→ WHAT NEEDS TO BE DONE
Starting from the line in which "The width and" appears, set down each line exactly through the end of the listing, and nothing else. Leave out pictures.

→ DATA TO USE
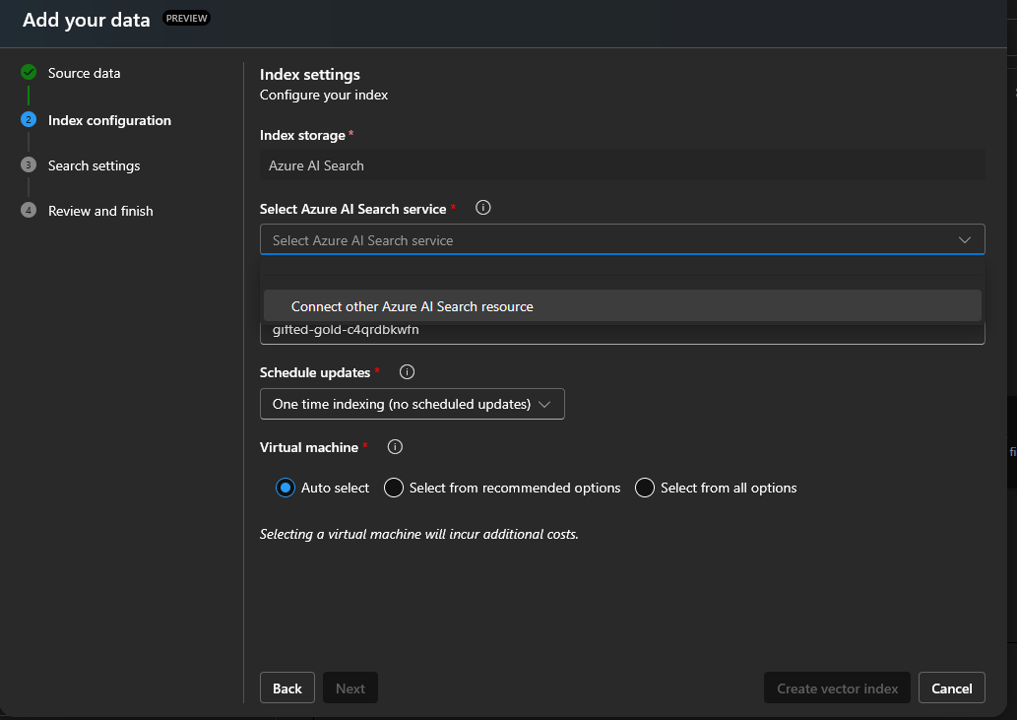1017x720 pixels.
Task: Click the step 2 Index configuration circle
Action: (27, 118)
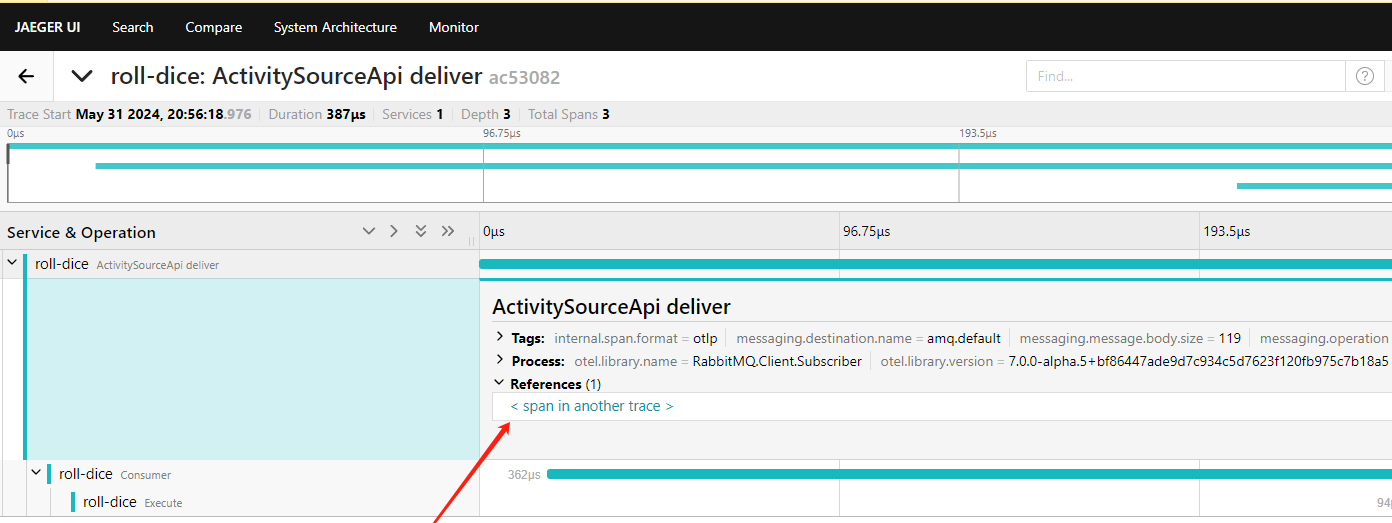Screen dimensions: 1392x523
Task: Click the back arrow to return to search
Action: 26,76
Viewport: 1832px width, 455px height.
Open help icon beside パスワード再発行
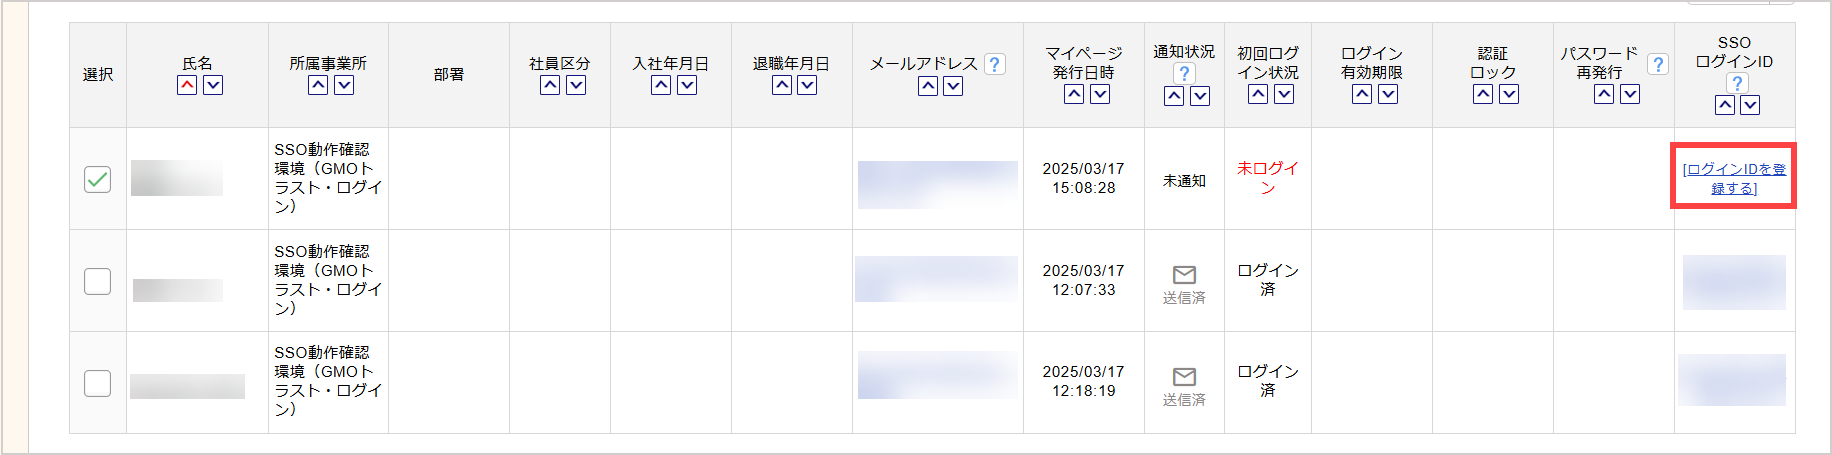1658,64
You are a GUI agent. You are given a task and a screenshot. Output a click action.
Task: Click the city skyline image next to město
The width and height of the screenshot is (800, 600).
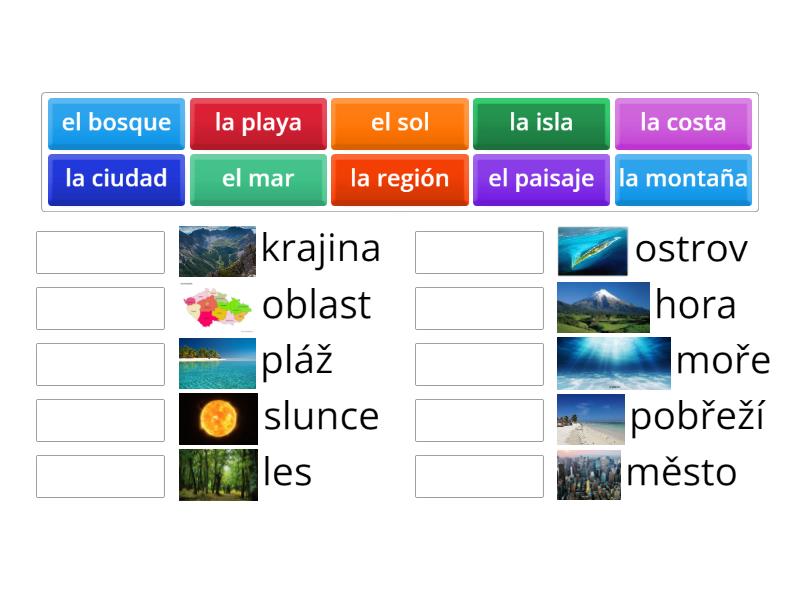point(588,475)
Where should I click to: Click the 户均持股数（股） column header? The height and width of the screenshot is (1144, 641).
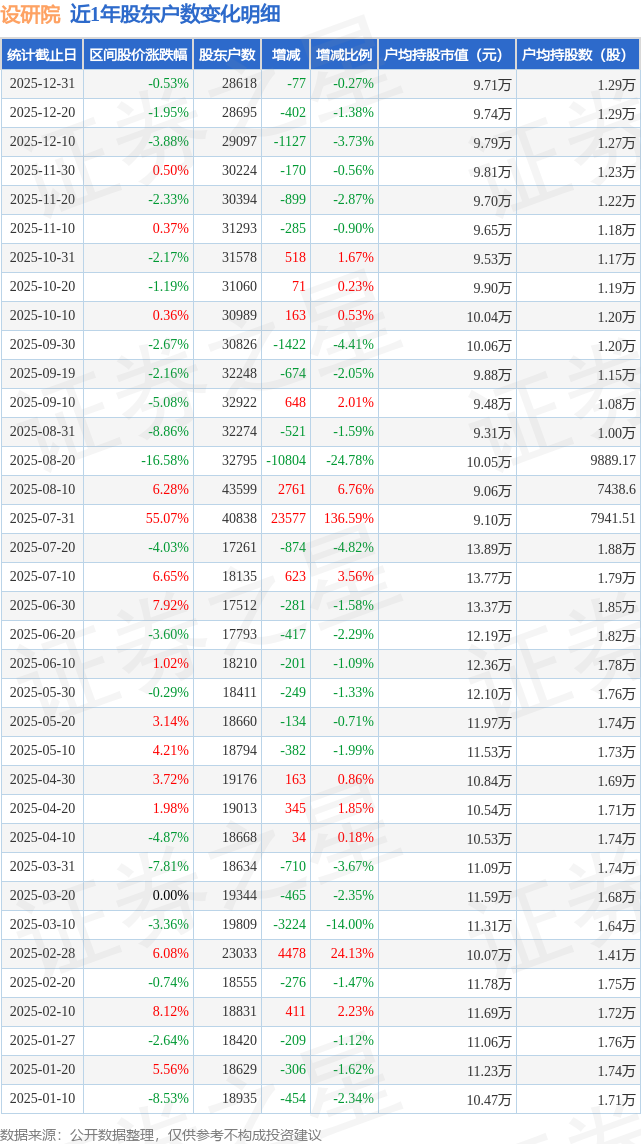pyautogui.click(x=579, y=55)
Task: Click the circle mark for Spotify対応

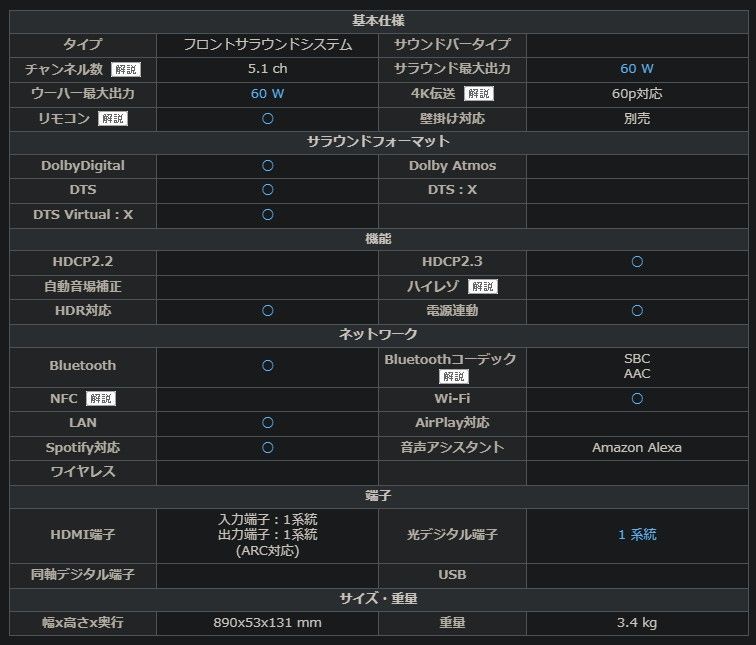Action: point(267,448)
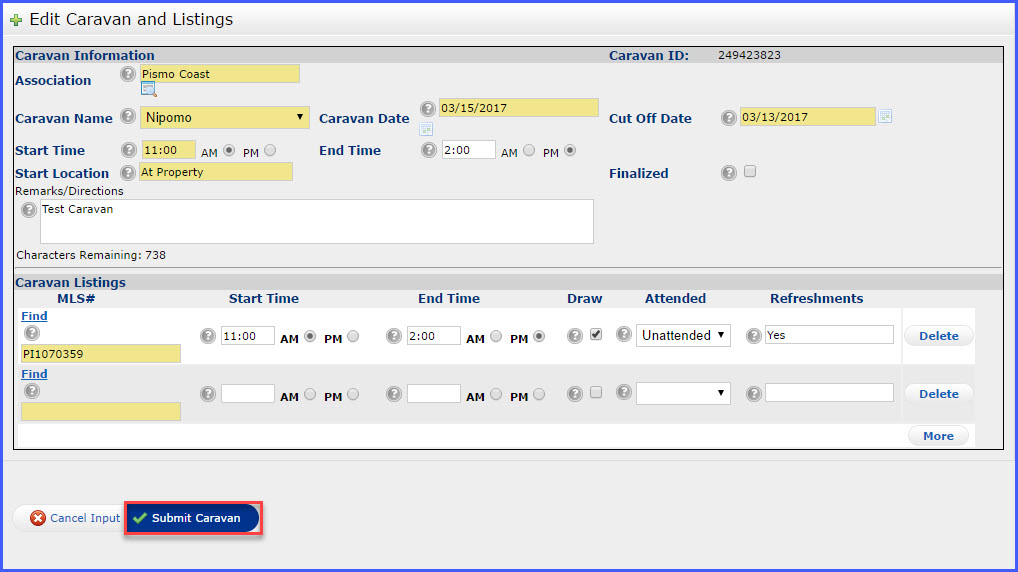
Task: Open the Cut Off Date calendar icon
Action: click(884, 117)
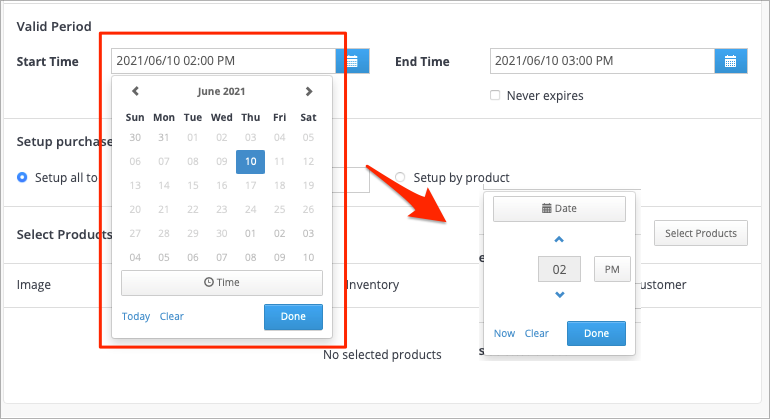
Task: Clear the date in calendar popup
Action: pos(172,316)
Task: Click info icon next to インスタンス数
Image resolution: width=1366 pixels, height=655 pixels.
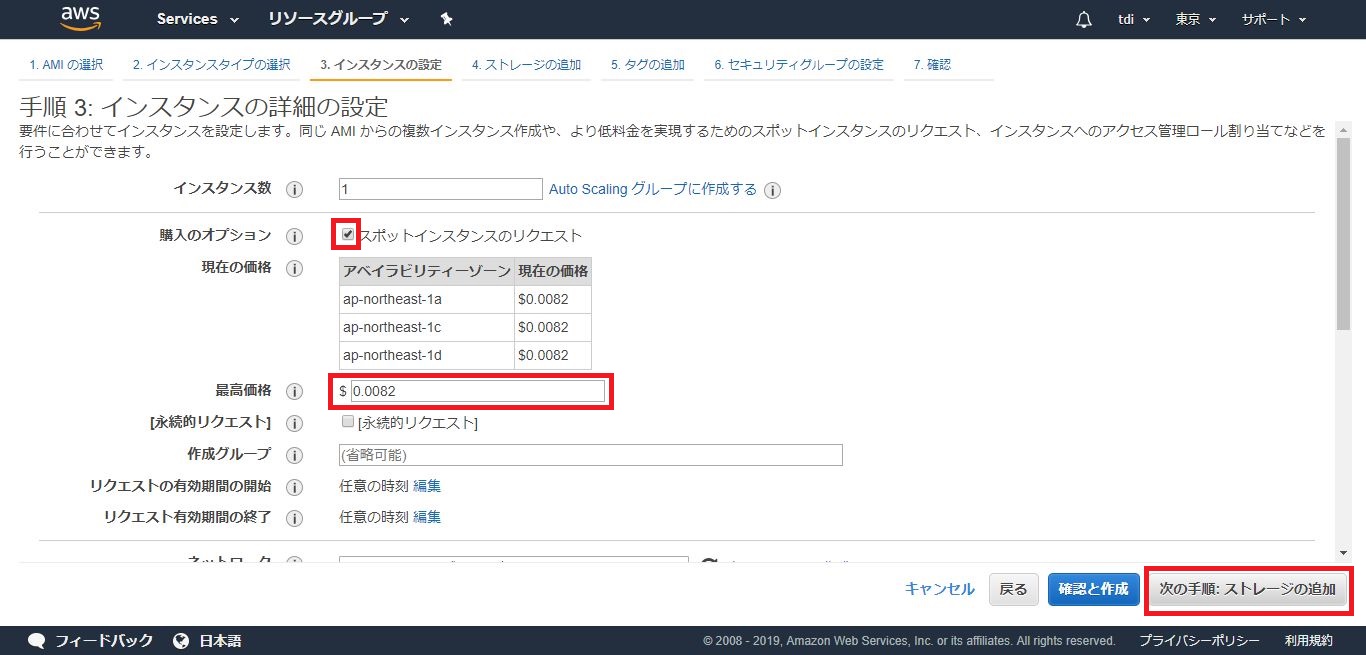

→ YOUR RESPONSE
The width and height of the screenshot is (800, 600).
point(588,475)
Where should I click to: Click the 户均持股数（股） column header? The height and width of the screenshot is (1144, 641).
pyautogui.click(x=579, y=55)
Task: Click the circle mark for Spotify対応

Action: point(267,448)
Task: Open the Cut Off Date calendar icon
Action: click(884, 117)
Task: Clear the date in calendar popup
Action: pos(172,316)
Task: Click info icon next to インスタンス数
Image resolution: width=1366 pixels, height=655 pixels.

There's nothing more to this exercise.